No caso de zoológicos, para a especialista, também é necessário repensar o modelo. A ambientalista defende a transformação destes em santuários, com a preservação e reprodução dos animais, preparando-os para retornar ao ecossistema. Uma espécie de zoológico rotativo, cujos animais são observados por grupos específicos, com visitas monitoradas, sem o conceito de exposição para entretenimento.
— O ideal é que os animais não fossem expostos como objeto e como produto, porque, inclusive, o comportamento deles em zoológico não é aquele original. Na natureza eles não fazem o que fazem nos zoológicos. Não quero julgar, é um tema complexo, a relação humana com o animal é uma catarse, muitos acham que estão protegendo os bichos. No sentido de preservação de espécie esses locais têm importância, mas é preciso fazer uma reestruturação.
Caroline afirma que um novo conceito só vai ser implementado quando houver a certeza de que este modelo de negócio, adotado pelo SeaWorld, por exemplo, está superado.
60% das espécies de primatas do mundo estão ameaçadas de extinção
Público, muitos destes estabelecimentos já perderam. Nos tempos mecanicistas da tecnologia, que dissemina informações, a “humanização” dos animais está fazendo as pessoas se colocarem mais no lugar dos bichos, adquirindo empatia em relação a eles – mesmo os de mares mais longínquos.

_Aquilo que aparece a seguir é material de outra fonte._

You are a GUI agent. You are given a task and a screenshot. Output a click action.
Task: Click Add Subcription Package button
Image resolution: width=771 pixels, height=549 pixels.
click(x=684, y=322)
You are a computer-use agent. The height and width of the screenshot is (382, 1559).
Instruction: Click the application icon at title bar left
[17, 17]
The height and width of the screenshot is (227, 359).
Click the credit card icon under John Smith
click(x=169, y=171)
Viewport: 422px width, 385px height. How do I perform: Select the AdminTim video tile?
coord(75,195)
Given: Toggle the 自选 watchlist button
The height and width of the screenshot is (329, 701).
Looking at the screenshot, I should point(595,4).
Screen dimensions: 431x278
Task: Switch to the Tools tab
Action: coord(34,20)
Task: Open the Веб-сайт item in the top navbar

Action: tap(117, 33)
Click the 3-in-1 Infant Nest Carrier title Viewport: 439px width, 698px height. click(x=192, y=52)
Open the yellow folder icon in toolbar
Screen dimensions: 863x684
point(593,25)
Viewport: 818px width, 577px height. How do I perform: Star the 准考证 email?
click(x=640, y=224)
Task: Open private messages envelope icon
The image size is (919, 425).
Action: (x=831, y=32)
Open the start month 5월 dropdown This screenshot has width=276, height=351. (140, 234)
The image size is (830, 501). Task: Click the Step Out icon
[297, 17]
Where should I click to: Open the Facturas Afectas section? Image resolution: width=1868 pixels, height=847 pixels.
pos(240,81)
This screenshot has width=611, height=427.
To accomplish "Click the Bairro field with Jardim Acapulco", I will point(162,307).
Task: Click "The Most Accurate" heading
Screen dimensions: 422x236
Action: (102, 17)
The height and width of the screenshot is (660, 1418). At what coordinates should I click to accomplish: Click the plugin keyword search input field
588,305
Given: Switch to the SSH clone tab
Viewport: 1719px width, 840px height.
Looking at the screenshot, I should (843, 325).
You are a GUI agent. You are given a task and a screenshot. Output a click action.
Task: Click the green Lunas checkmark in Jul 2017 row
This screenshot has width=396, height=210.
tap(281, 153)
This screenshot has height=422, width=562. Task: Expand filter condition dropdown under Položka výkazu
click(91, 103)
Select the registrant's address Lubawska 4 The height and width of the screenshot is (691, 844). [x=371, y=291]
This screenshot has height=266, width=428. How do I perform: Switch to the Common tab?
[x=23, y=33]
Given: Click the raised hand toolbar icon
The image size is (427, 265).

Questionam mais o seu sofrimento, as separações pelas quais são obrigados a passar, as alterações de rotina, as reproduções em ritmo diferente das naturais, o aprisionamento. Tal debate também é uma maneira de se humanizar. Até houve real preocupação com o que Takara sentiu após a perda da filha. Ela foi monitorada por um tempo no parque, porque sentiu. Empatia é sentimento que vale para tudo. E para todos. Se bicho não é gente, o ser humano também é um animal. E mãe é mãe, inclusive entre as baleias.